(Collected data entries)
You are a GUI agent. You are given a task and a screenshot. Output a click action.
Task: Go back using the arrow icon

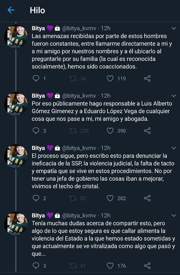point(11,10)
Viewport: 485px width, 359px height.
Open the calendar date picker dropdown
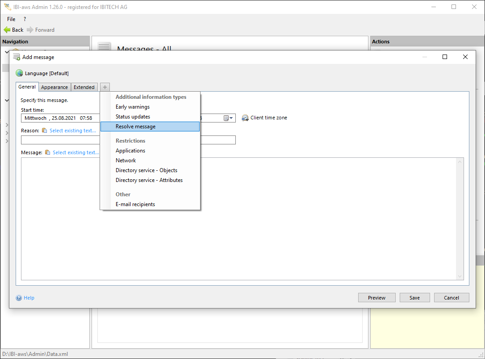tap(228, 118)
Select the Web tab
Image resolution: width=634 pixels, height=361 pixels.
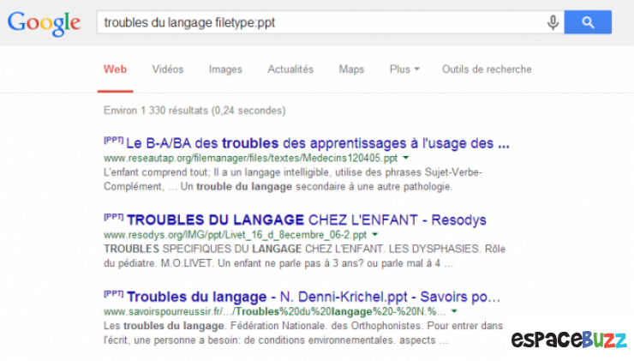click(x=114, y=69)
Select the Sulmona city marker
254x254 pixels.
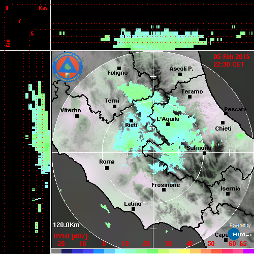205,153
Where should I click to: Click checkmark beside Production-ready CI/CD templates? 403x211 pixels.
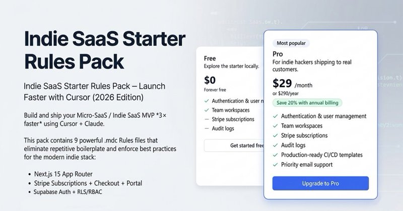click(276, 155)
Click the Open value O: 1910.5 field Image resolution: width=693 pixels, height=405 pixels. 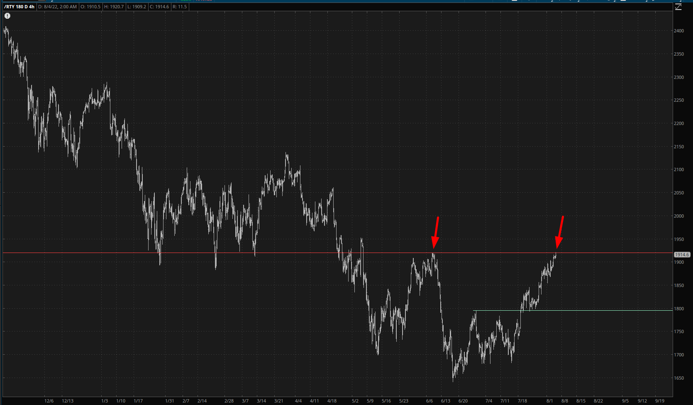tap(90, 7)
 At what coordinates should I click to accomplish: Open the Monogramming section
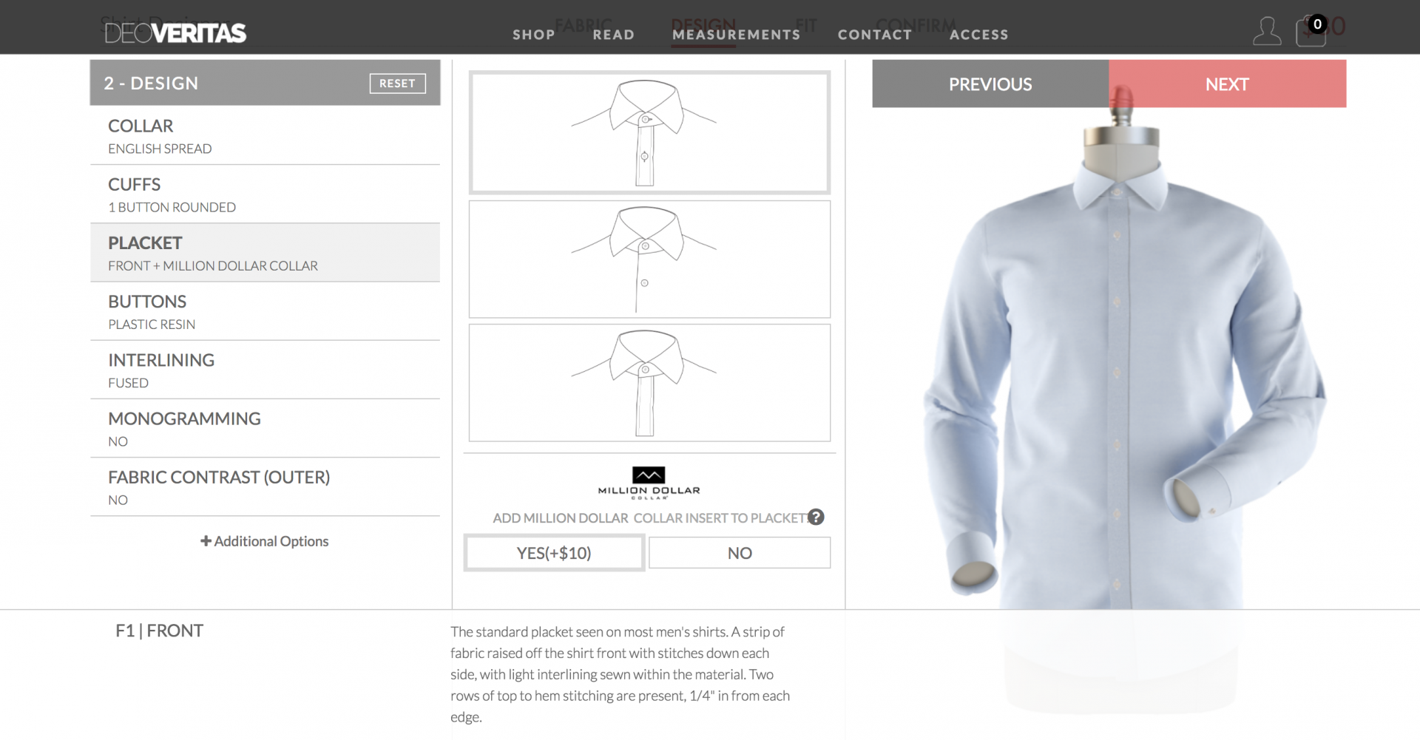point(265,429)
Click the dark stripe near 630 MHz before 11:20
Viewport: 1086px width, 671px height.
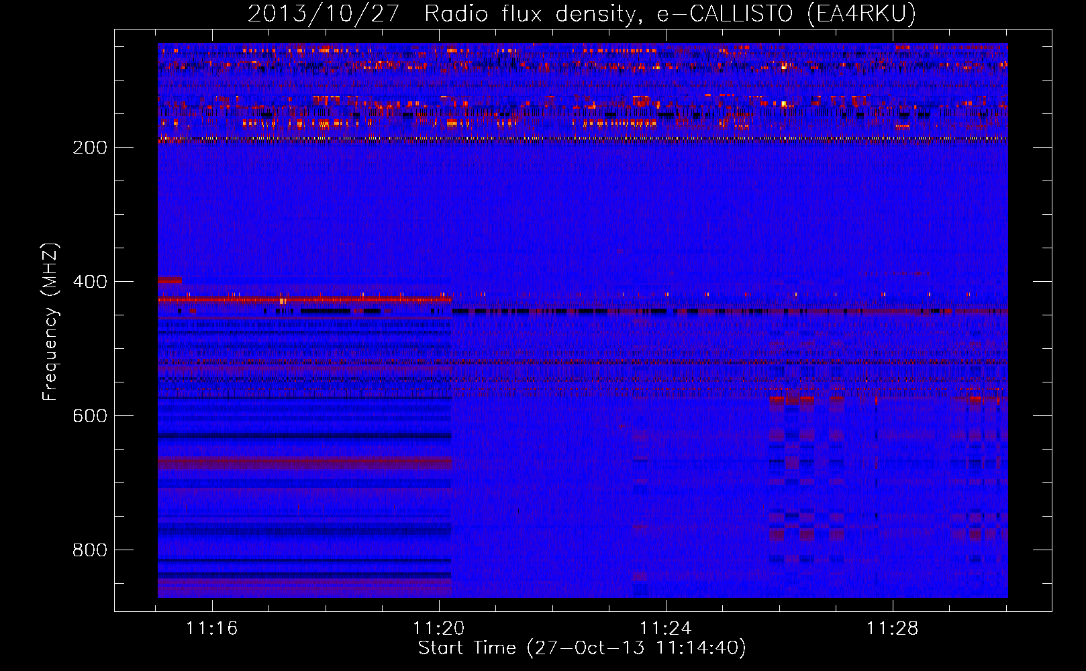[x=302, y=436]
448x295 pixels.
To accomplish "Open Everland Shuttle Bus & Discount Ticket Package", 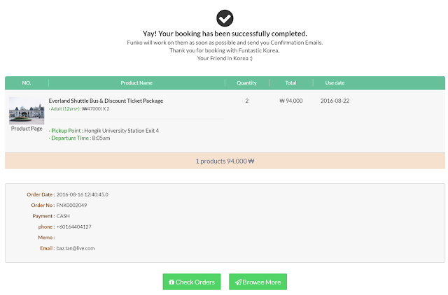I will tap(106, 101).
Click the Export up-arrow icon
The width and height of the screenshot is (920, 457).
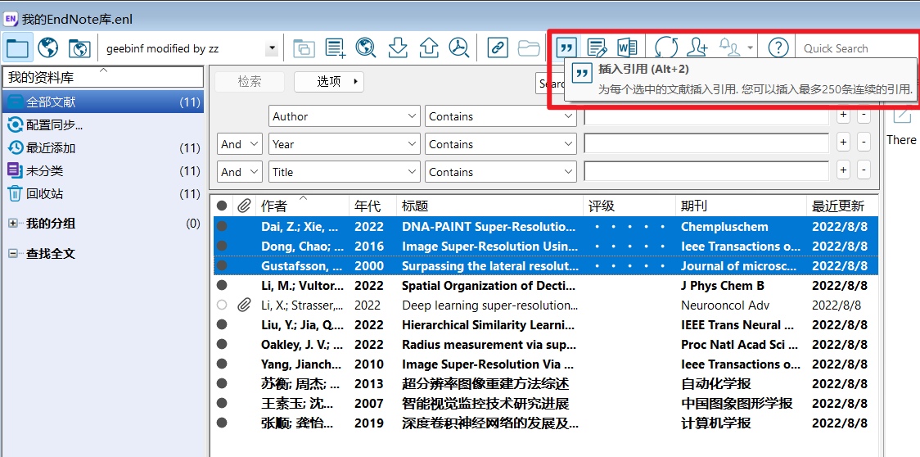(x=429, y=48)
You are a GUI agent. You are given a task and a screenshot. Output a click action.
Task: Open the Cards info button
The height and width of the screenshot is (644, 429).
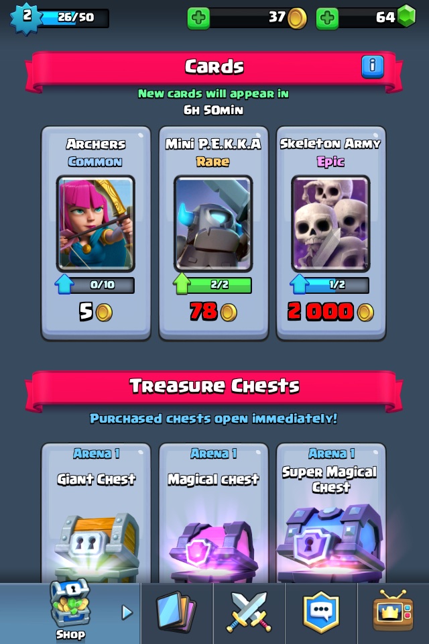372,66
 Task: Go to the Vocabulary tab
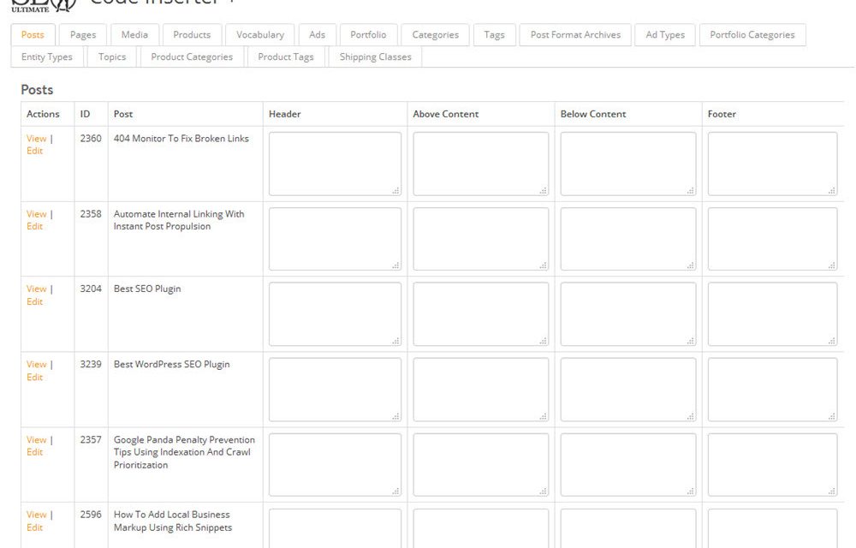pos(260,35)
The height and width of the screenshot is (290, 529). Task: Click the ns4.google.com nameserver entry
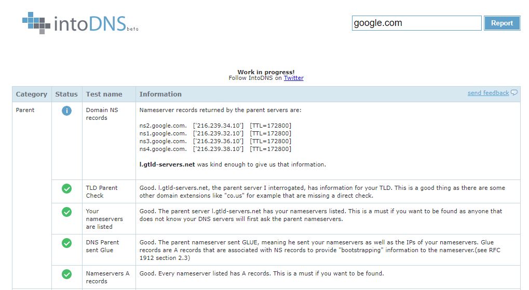[163, 149]
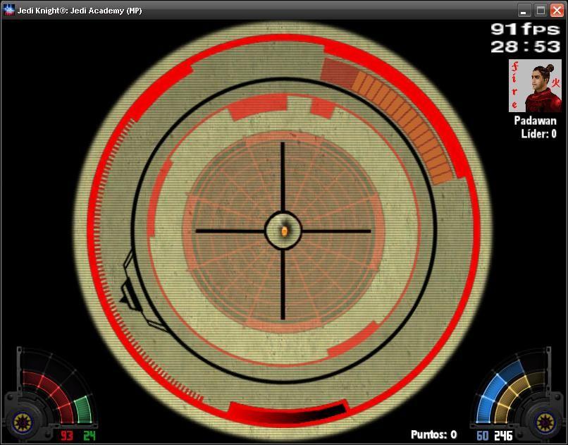Click the green shield number 24
Image resolution: width=568 pixels, height=445 pixels.
(89, 436)
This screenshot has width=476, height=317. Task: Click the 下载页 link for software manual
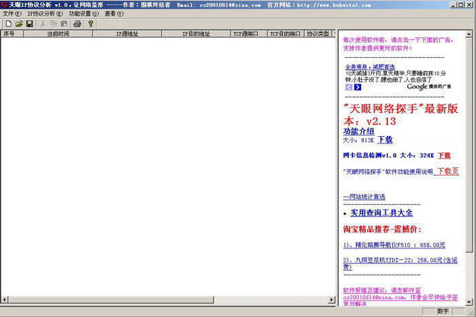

Brief:
Only the lines containing "Select" are needed; copy each of them from the data.

Response to this task:
Select the Web tab
Select the Sulmona city marker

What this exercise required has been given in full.